それは手のひらに収まるほどの大きさのナイフだった。折りたためないタイプで、強化プラスチック製の鞘に収まっている。スーパーで売っている果物ナイフとは明らかに異なるものである。どちらかというとサスペンスドラマで犯人が使うような、そんなナイフである。鞘から引き抜くと、使い込んだ感じがあった。刃は研いだ跡がある。
「……多分鉛筆削りにでも使ったんだと思うけどさ、こんなのをお母さんが見たらなんか誤解するかもしれないと思ってな」
「…………」
確かに葛西の部屋からこんなナイフが出てきたということを知ったら、ゆきこは何かしら邪推するかもしれない。せっかく「優等生な葛西」で通してきているのだ。今更波風を立てることもない。
「……確かにそうだな。伏せておこうか」
「そうそう。余計な波風は立てないに尽きる。それよりお前、いい物見つけたな。うわ、懐かし。修学旅行じゃん。これ、写真屋に持っていけばコピーしてもらえるよな? いやー結婚のドサクサで高校の時の写真無くしたんだよな。ラッキー」
パッと表情を変えて写真に飛びつく坂本に若干の違和感を感じたが、口には出さないことにした。
結局高橋達は葛西がよく聞いていたCDと、高校時代以降の彼の写真、彼が愛用していた筆記用具などをいただくことにして、葛西の実家を後にした。
結局、ナイフの事は伏せておくことにした。
「……結構早く終わったな」
最初に待ち合わせたスーパーまでの道中、高橋が時計を見ながらそう言った。現在午後四時である。
「これからどうする? 久しぶりだし呑むか?」
高橋がそう言うと、坂本は唸りながら頭を掻いた。
「うーん。すっげえ呑みたいけど、今日は家族サービスしないと。歩美達に会うのも久しぶりでなあ」
「そっか、そうだな。家族サービスは大切だからな」
「ああ。マジですまんな。この埋め合わせは絶対するから」
「まあいいって。それよりも歩美さんと由紀ちゃんによろしくな」
「おお。今度ウチ来いよ。ま、俺も今日久しぶりなんだけどな」
坂本はそう言ってガハハと笑った。
しばらくして最初に待ち合わせたスーパーに着いた。
「じゃあまた今度な。多分来年度からこっちに戻れると思うから、そうしたら呑もうな」
「了解。その時は連絡くれな」
高橋は車から降り、自分の車へと向かった。
車に乗り込み、昼に来た道を戻ってゆく。一人になると先ほど感じた様々な出来事が思い出された。

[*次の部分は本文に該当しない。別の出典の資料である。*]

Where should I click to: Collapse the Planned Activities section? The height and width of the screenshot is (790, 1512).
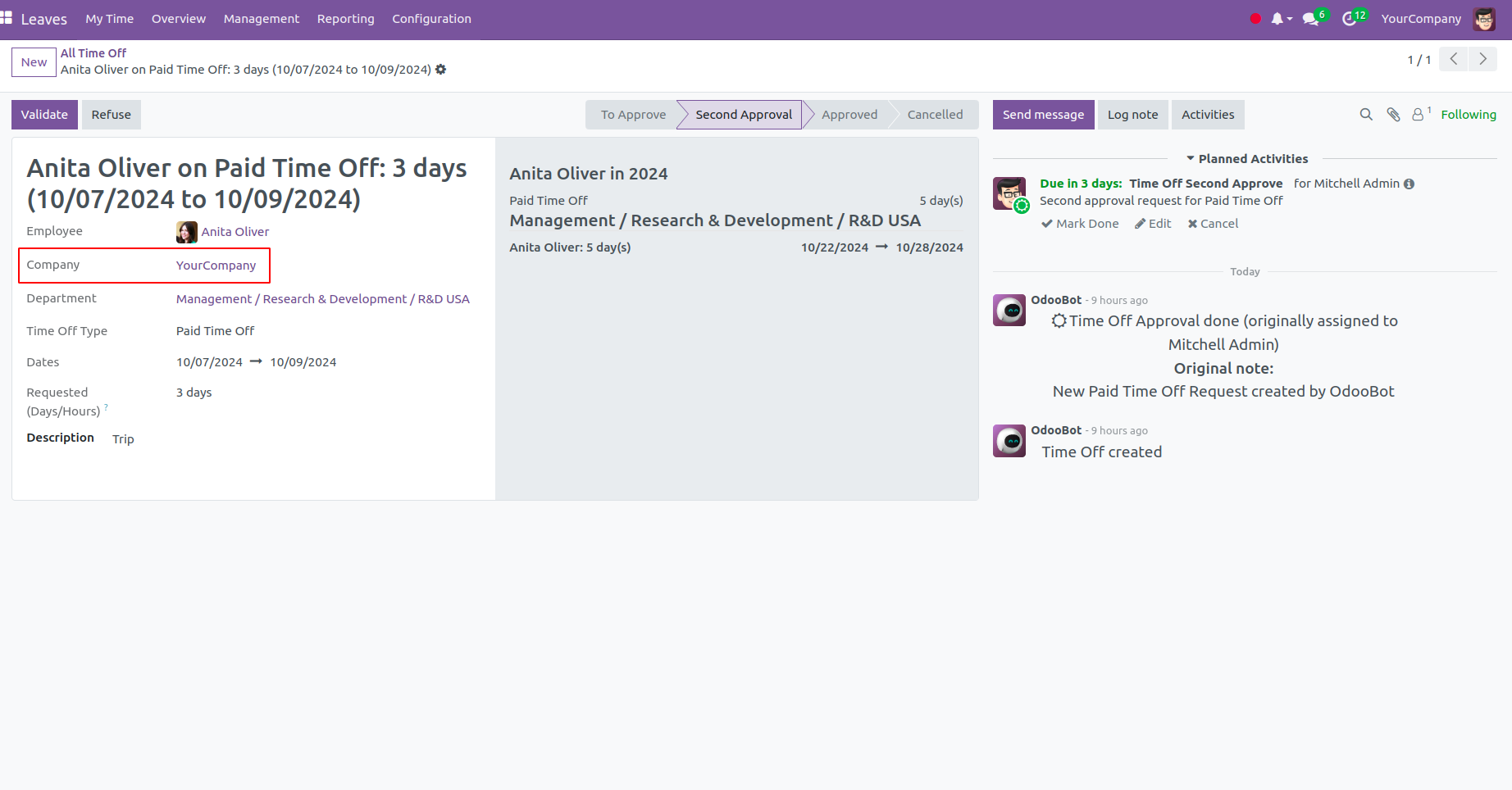tap(1246, 159)
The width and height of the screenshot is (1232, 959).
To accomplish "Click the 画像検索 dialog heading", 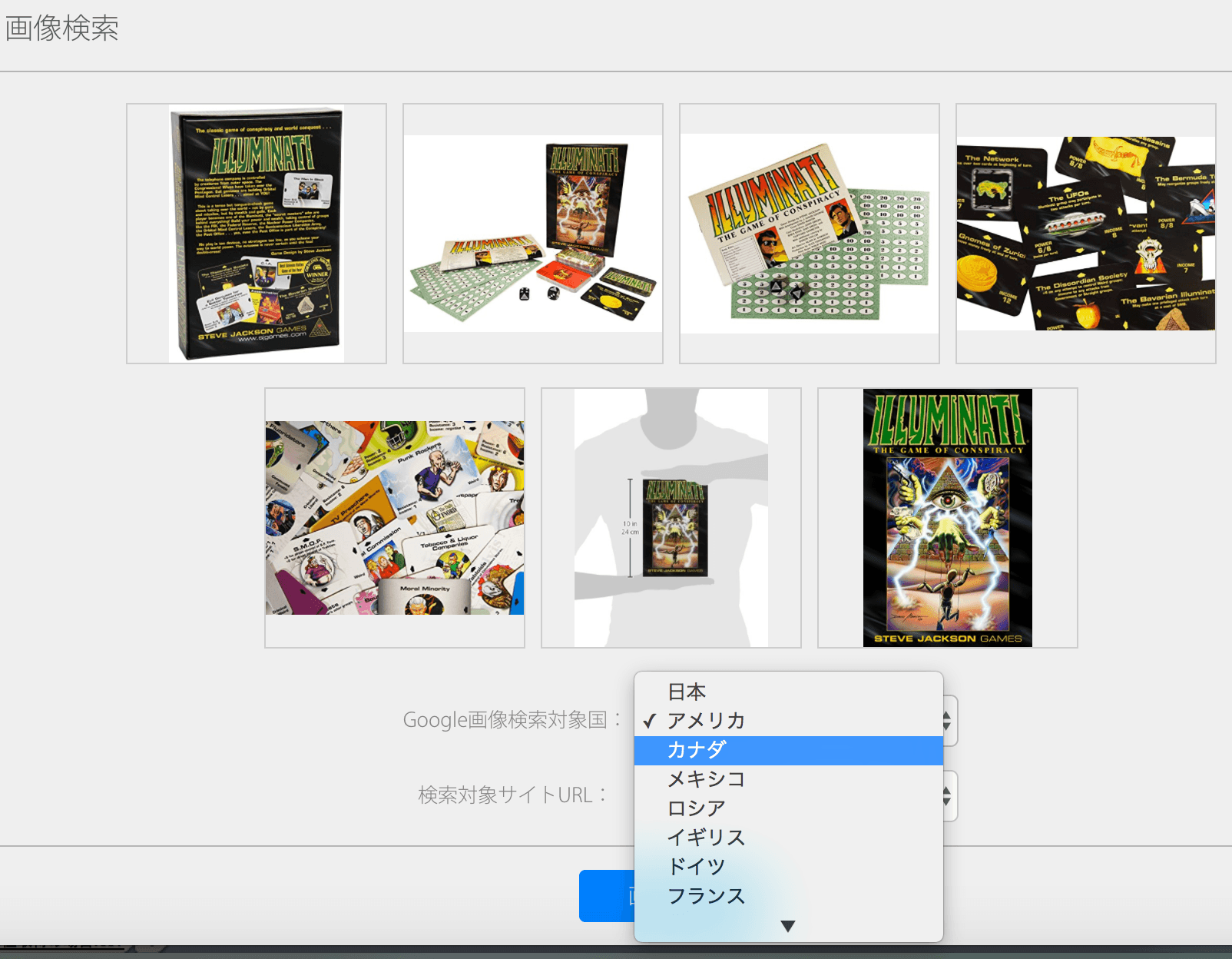I will (x=62, y=28).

なぜ坂本は「葛西は生きていると思うか?」という問いに答えなかったのだろうか。
葛西の部屋から出てきたナイフは何なのだろうか。
そしてそのナイフを、なぜ驚く訳でもなく坂本は隠そうと思ったのだろうか。
結局、なぜ葛西は失踪しなければならなかったのだろうか。
今日葛西からの手紙を読めば、少しは疑問が解消されるかと思っていた。
しかし蓋を開けてみれば疑問はさらに増え、悶々とした気持ちだけが残った。
せめて坂本に関する事はあの場で訊いておけば良かった。
高橋はそう思いながらいつもの代わり映えのしない日常に戻っていった。